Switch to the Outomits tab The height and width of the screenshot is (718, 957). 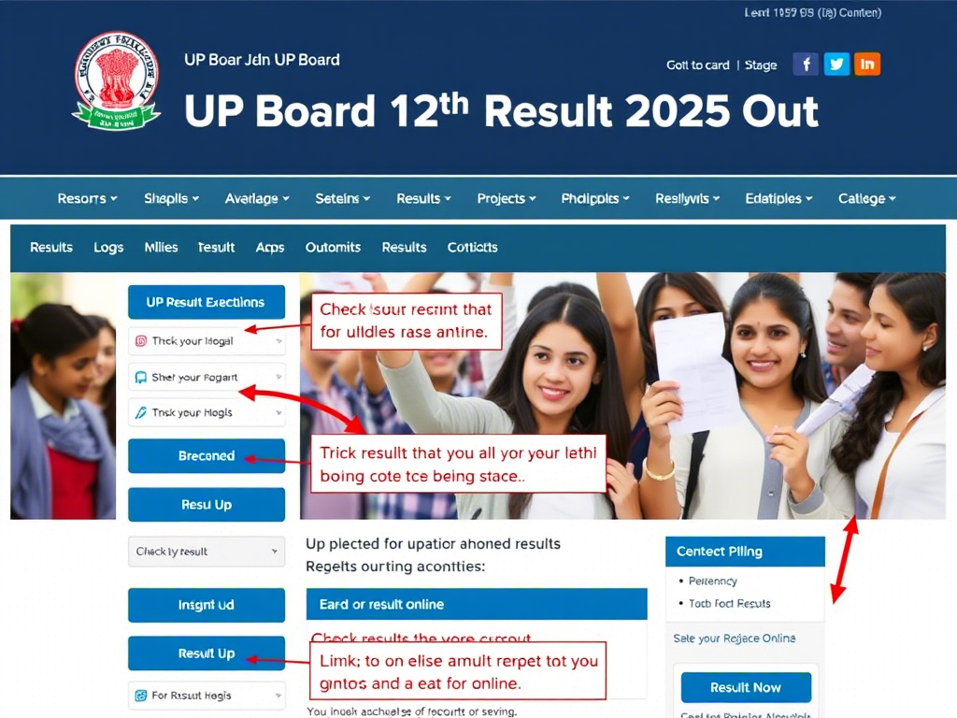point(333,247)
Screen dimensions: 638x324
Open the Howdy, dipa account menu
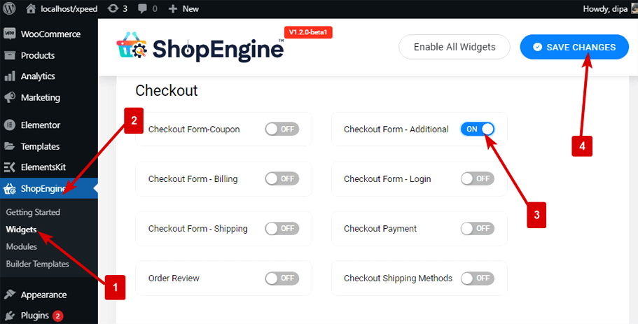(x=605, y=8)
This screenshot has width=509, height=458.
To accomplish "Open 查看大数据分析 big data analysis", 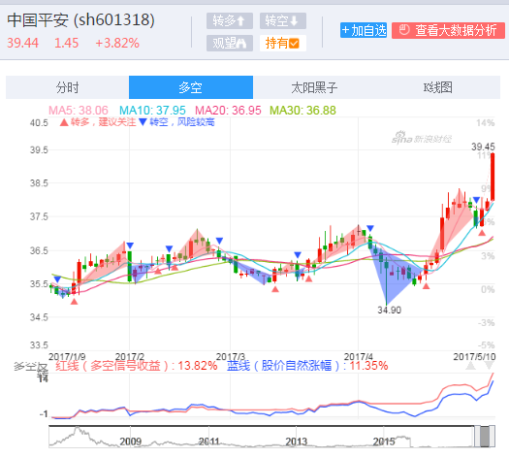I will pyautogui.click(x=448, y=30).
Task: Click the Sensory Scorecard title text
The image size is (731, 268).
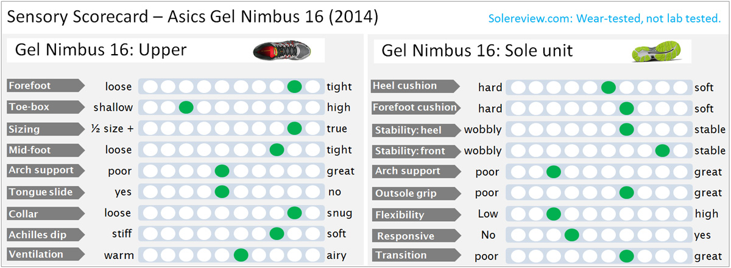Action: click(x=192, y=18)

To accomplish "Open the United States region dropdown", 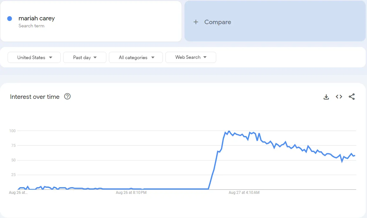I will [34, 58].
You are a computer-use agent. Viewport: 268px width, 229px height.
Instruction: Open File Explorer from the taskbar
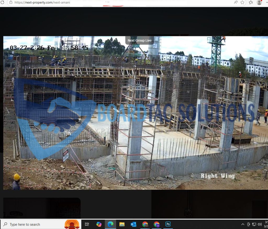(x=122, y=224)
====
=== The problem ===
Starting with the line that contains "Instruction: Open File", repeat each line exactly through the last line of the data above, and nothing more; the pictures stay out.

=== Worked solution ===
Instruction: Open File Explorer from the taskbar
(x=122, y=224)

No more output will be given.